Resurrecting prehistoric parvalbumins to explore the evolution of thermal compensation in extant Antarctic fish parvalbumins.

Parvalbumins (PVs) from Antarctic notothenioid fishes display a pattern of thermal adaptation that likely reflects evolutionary changes in protein conformational flexibility. We have used ancestral sequence reconstruction and homology modeling to identify two amino acid changes that could potentially account for the present thermal sensitivity pattern of Antarctic fish PVs compared with a PV from a theoretical warm-adapted ancestral fish. To test this hypothesis, ancient PVs were resurrected in the lab using PV from the notothenioid Gobionotothen gibberifrons as a platform for introducing mutations comparable to the reconstructed ancestral PV sequences. The wild-type PV (WT) as well as three mutant expression constructs were engineered: lysine 8 to asparagine (K8N), lysine 26 to asparagine (K26N) and a double mutant (DM).

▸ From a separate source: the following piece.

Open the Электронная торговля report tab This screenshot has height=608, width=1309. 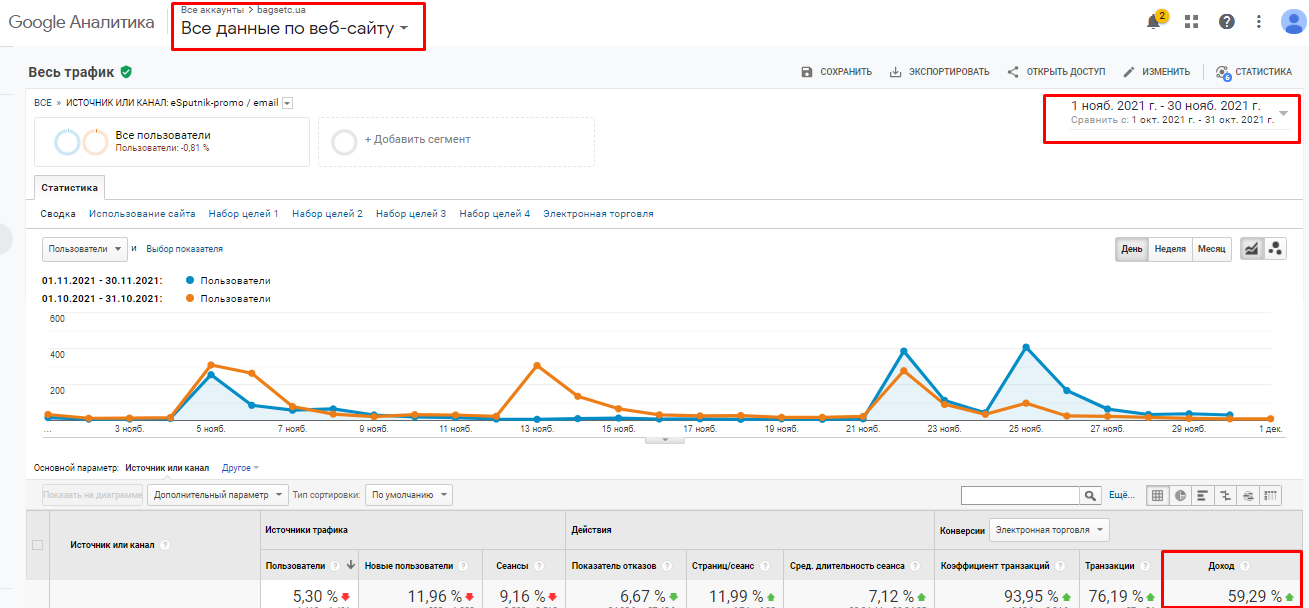598,214
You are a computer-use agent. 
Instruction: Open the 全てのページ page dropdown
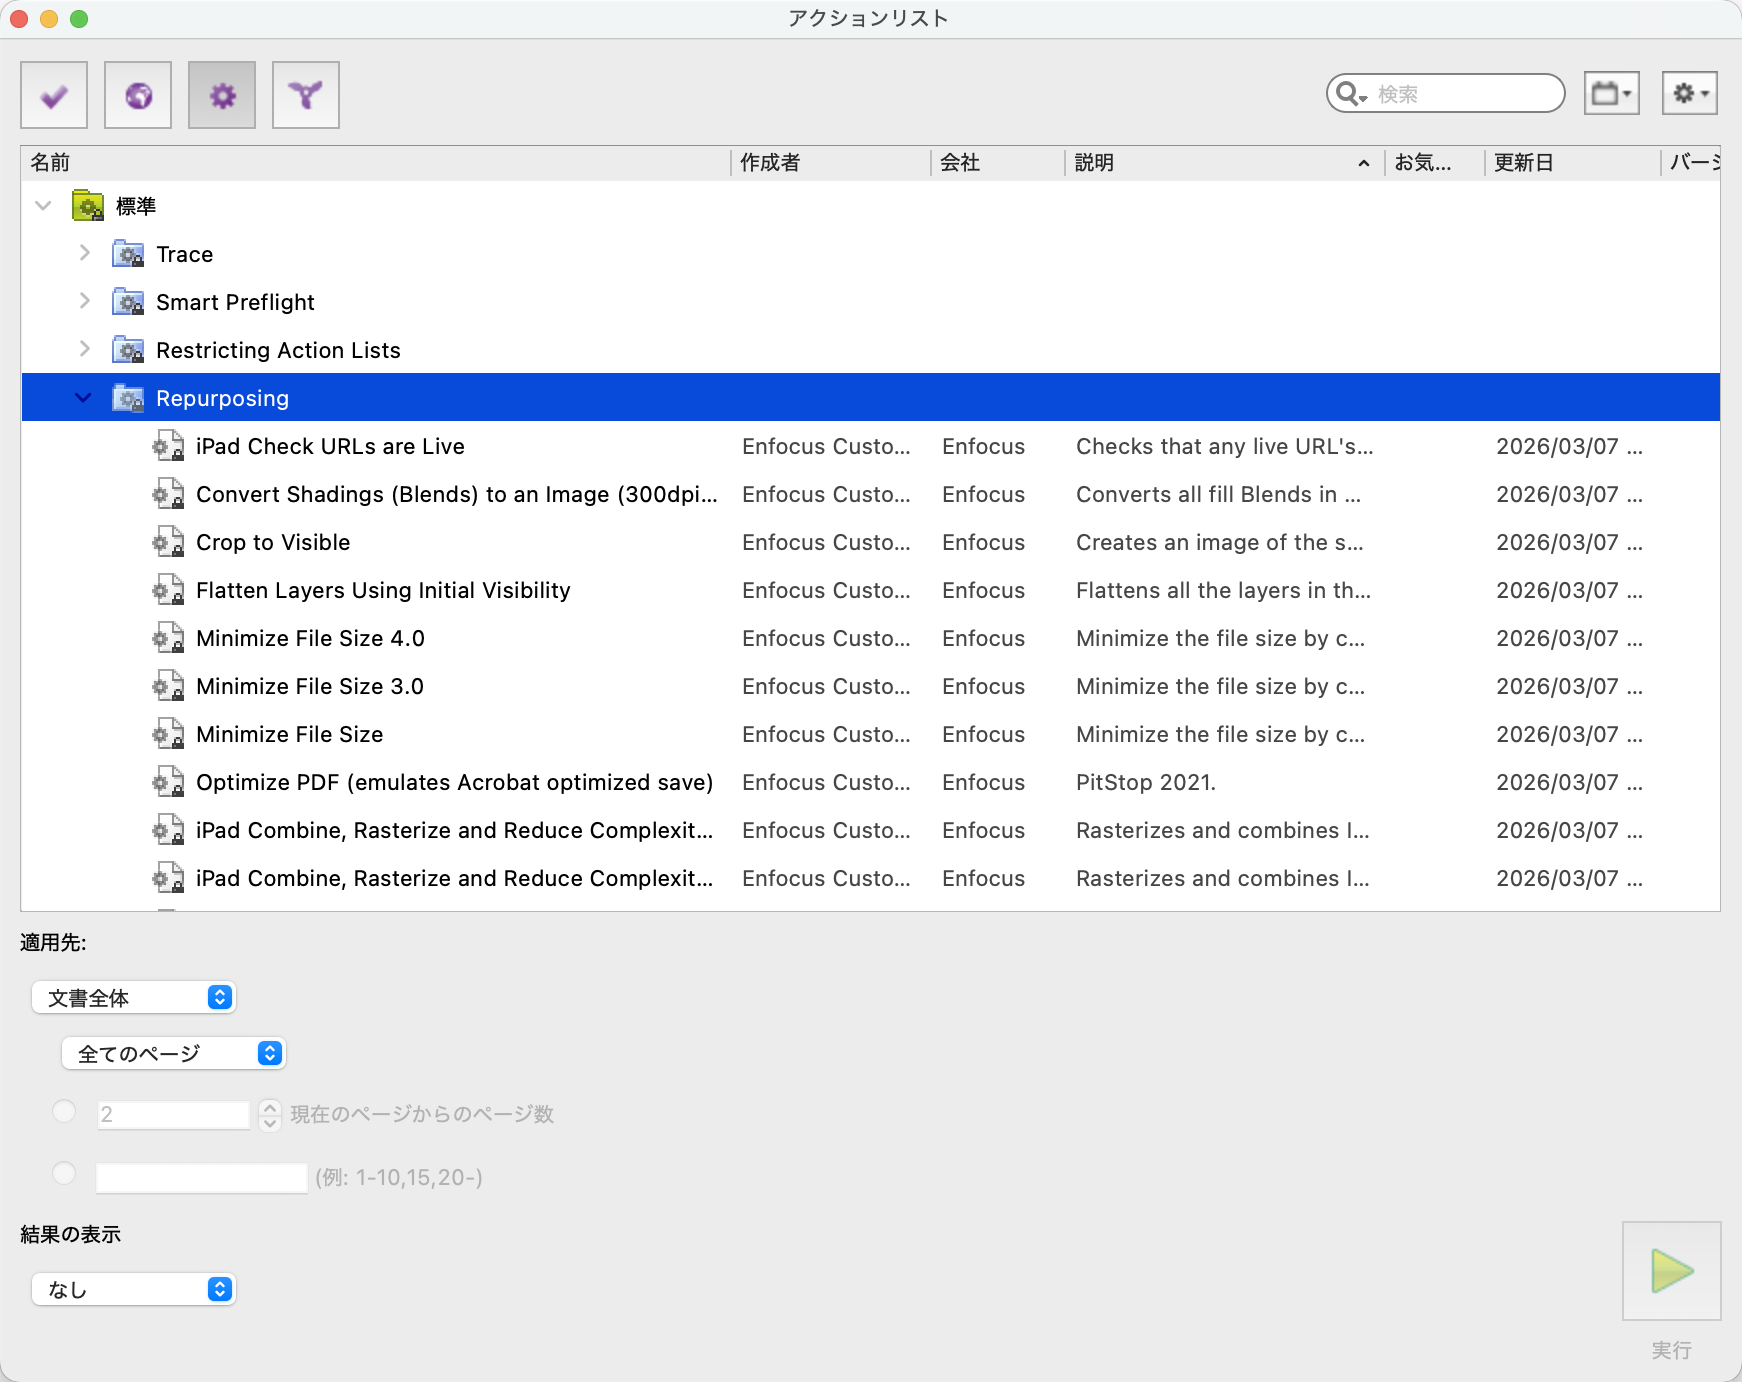(x=174, y=1054)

Calcium equilibrium dissociation constants (K(d)) versus temperature curves for all mutants were right-shifted, as predicted, relative to that of WT PV. The K(d) values for the K8N and K26N single mutants were virtually identical at all temperatures and showed an intermediate level of thermal sensitivity. The DM construct displayed a full conversion of thermal sensitivity pattern to that of a PV from a warm/temperate-adapted fish. Additionally, the K(d) versus temperature curve for the WT construct revealed greater thermal sensitivity compared with the mutant constructs. Measurements of the rates of Ca(2+) dissociation (k(off)) showed that all mutants generally had slower k(off) values than WT at all temperatures. Calculated rates of Ca(2+) binding (k(on)) for the K8N and K26N mutants were similar to values for the WT PV at all temperatures. In contrast, the calculated k(on) values for the DM PV were faster, providing mechanistic insights into the nature of potentially adaptive changes in Ca(2+) binding in this PV. The overall results suggest that the current thermal phenotype of Antarctic PVs can be recapitulated by just two amino acid substitutions.